Non so quanti soli rossi vidi stando lì a contare in quel modo. Contavo e contavo, un numero quasi infinito di soli rossi passò sopra la mia testa. Eppure non erano ancora passati cento anni.
La seconda notte
Ma resistetti e rimasi seduto immobile. Fino a che una tristezza quasi insopportabile mi riempì il petto. Quella tristezza sollevava tutti i muscoli del mio corpo e aveva una gran furia di uscire dai pori della pelle. Ma era tutto ostruito, non c'era alcuna via d'uscita.
La terza notte
Pioveva da un po' e la strada diventava sempre più buia. Ero come in un delirio.
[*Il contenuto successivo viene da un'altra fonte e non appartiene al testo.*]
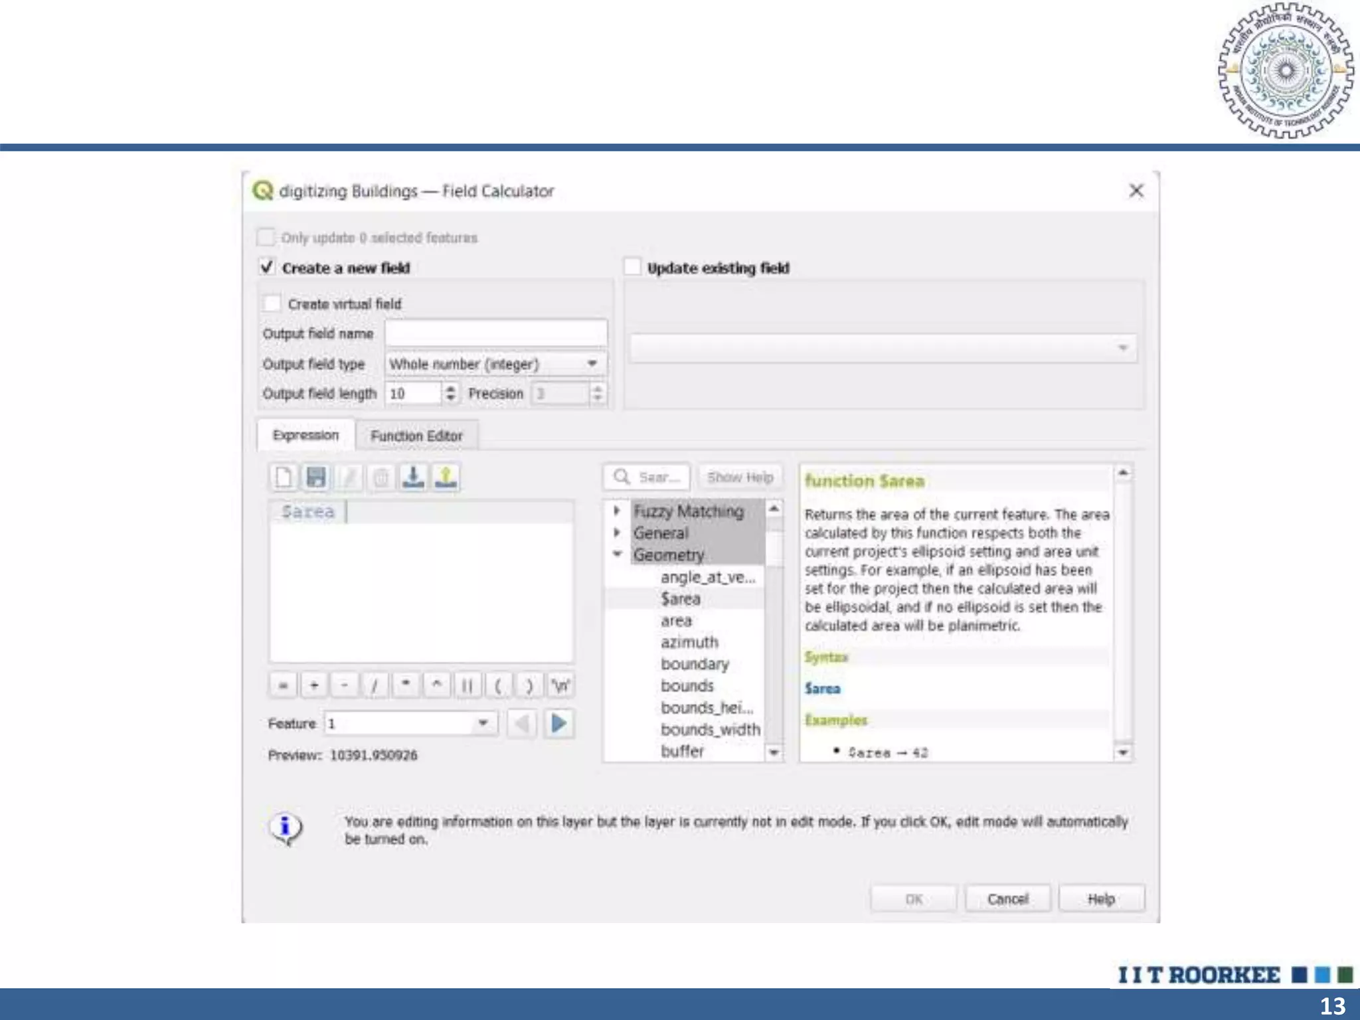This screenshot has width=1360, height=1020.
Task: Uncheck Create a new field checkbox
Action: click(267, 267)
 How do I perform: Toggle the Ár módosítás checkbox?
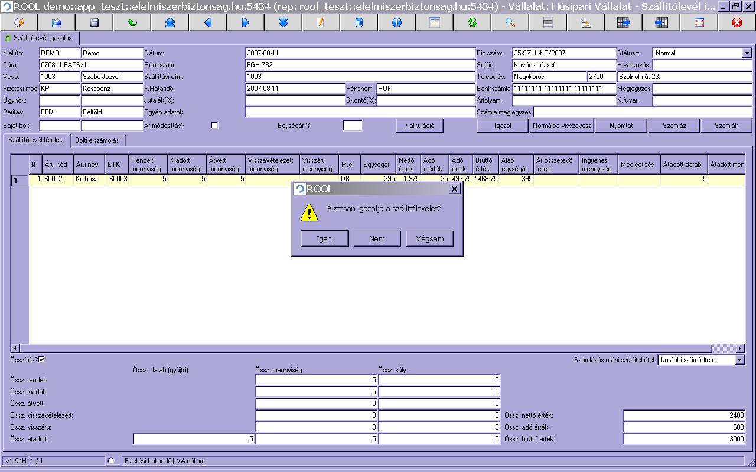point(214,125)
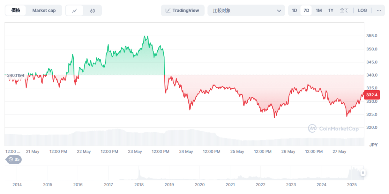Select the 価格 price toggle
This screenshot has width=389, height=194.
(16, 11)

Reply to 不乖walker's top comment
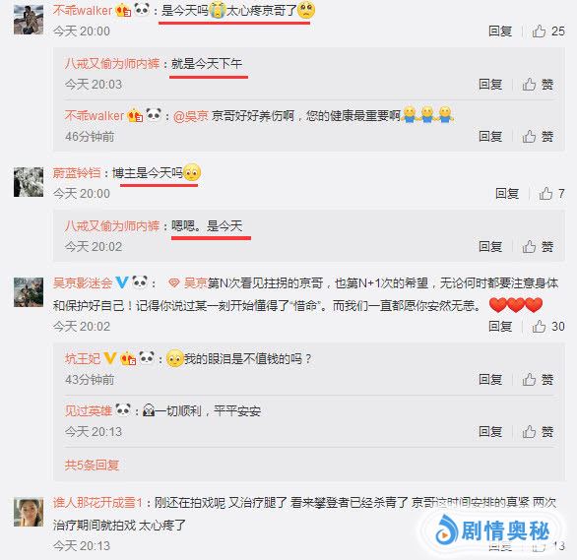500,31
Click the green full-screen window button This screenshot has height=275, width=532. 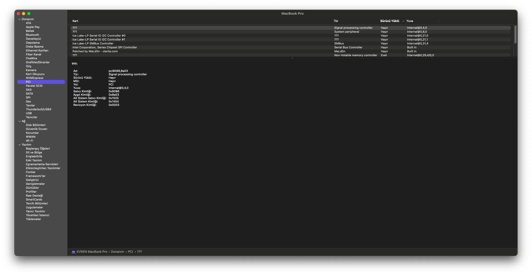[x=29, y=14]
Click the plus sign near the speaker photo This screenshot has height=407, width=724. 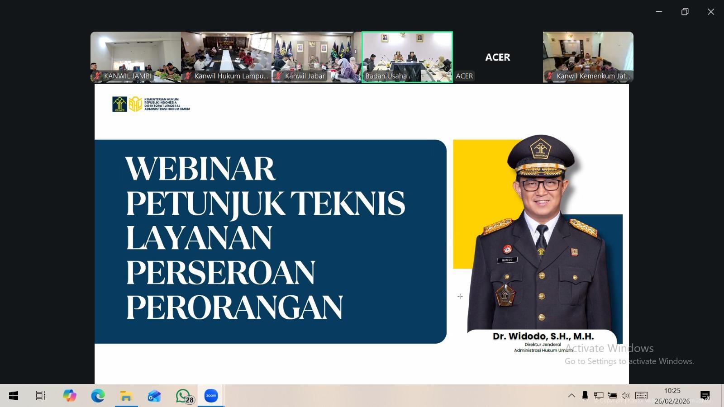coord(460,296)
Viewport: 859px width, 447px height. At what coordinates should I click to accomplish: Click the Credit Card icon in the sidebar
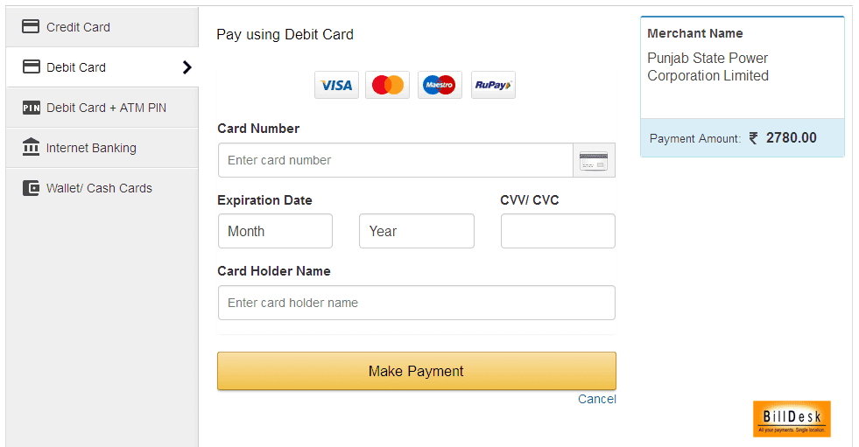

E quel demonietto che mi stava attaccato alla schiena come uno specchio che non si lascia sfuggire assolutamente alcun particolare rifletteva e illuminava il mio passato, il presente e il futuro in ogni suo dettaglio. E per di più quello era mio figlio. Ed era cieco. Non ne potevo più.
La quarta notte
Ma il vecchio continuava a cantare
Diverrà profondo! Si farà notte!
Diverrà dritto!
e continuava a procedere avanti sempre dritto.
La quinta notte
Il generale guardò il mio volto attraverso il fuoco del falò. "Vivere o morire?" mi chiese. A quei tempi si usava chiedere comunque questa cosa a tutti i prigionieri. Se rispondevi vivere significava che ti eri arreso; se rispondevi morire significava che non ti sotto mettevi. "Morire" risposi.
La sesta notte
Poi finalmente mi resi conto che delle divinità guardiane non potevano essere sepolte in nessun tipo di legno dei giorni nostri, l'epoca Meiji. Allora capii, grossomodo, anche la ragione per cui Unkey era rimasto in vita fino ad oggi.
La settima notte
Tutto mi diventò ancora più tedioso e infine presi la decisione di morire. Allora una sera, quando attorno a me non c'era nessuno, senza esitare mi gettai in mare. Ma nell'istante in cui il piede si staccò da ponte di coperta, quando recisi il mio legame con la nave, improvvisamente la vita mi diventò preziosa. [...] Ma era ormai troppo tardi per trarre alcun vantaggio da questa mia intima comprensione e così continuai a cadere silenziosamente verso quelle onde nere avvolto da un infinito terrore e un infinito rimorso.
L'ottava notte
Pagai il conto e quando uscii dal negozio vidi sulla sinistra della soglia circa cinque secchielli messi lì in mostra. Dentro c'erano moltissimi pesci rossi, alcuni di colore rosso, altri maculati, alcuni magri e altri grassi. Dietro i secchi c'era il venditore che, il mento tra le mani, guardava fisso quei pesci disposti davanti a sé. Non prestava alcuna attenzione al chiassoso viavai dei passanti. Restai lì un po' in piedi a osservarlo. Lui non si mosse nemmeno un po' per tutto il tempo che lo stetti a guardare.
La nona notte
Cominciava a esserci una vaga inquietudine nel mondo. Pareva che da un momento all'altro potesse scoppiare una guerra. [...] Eppure dentro quella casa c'era un profondo silenzio.
La decima notte
In quel momento, guardando dall'altra parte, Shōtarō si accorse che la verde piana era ricoperta fin dove si esauriva la vista di centinaia di migliaia di maiali, un enorme branco che avanzava grugnendo e puntando verso lui sul bordo del precipizio. Shōtarō rabbrividì d'orrore fino al midollo, ma non aveva altra scelta, e continuò a battere uno a uno cortesemente con il suo bastone da passeggio la punta del muso dei maiali che si avvicinavano.[...] Facendo disperatamente appello a tutto il suo coraggio, Shōtarō continuò a colpire, grugno dopo grugno, per sei notti. Ma infine la sua forza si esaurì e le mani gli divennero molli come l'impasto gelatinoso del konyaku tanto che i maiali finirono con leccarlo. Così cadde nel precipizio.